For individuals, agents are becoming personal assistants that actually do things, not just suggest things. The agent economy is emerging as a new category of software built on agents rather than static rules.

Common misconceptions

“AI agents are just chatbots with more steps.” This underestimates what agents can do. The jump from a chatbot to an agent is not incremental. It is a qualitative change in what the system can accomplish. Chatbots are confined to the conversation. Agents can take action in the world.

“Agents will just do whatever you ask without oversight.” Modern agents are designed with guardrails. They can be configured to ask for confirmation before taking sensitive actions, to stay within defined boundaries, and to explain their reasoning at each step. Human oversight is built into the architecture, not bolted on afterward.

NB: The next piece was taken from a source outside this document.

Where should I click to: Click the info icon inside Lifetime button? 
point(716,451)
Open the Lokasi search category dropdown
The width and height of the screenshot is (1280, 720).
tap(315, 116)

“Agents are autonomous and dangerous.” The word “autonomous” sounds alarming, but agents are as autonomous as a spreadsheet formula: they operate within parameters you set. An agent given access to your calendar can schedule meetings, but it cannot read your emails. Autonomy is scoped, not unlimited.

Key terms

  • Agent: An AI system that can plan its own actions, use tools, and work toward a goal without step-by-step human instructions.
  • Planning loop: The reasoning cycle where an agent breaks a goal into steps, executes them, evaluates results, and adjusts.
  • Tool use: An agent’s ability to interact with external systems like search engines, databases, or APIs.
  • Memory: An agent’s ability to retain context across a single task (short-term) or across multiple sessions (long-term).
  • Multi-agent system: A group of specialized agents that collaborate, dividing labor to solve complex problems.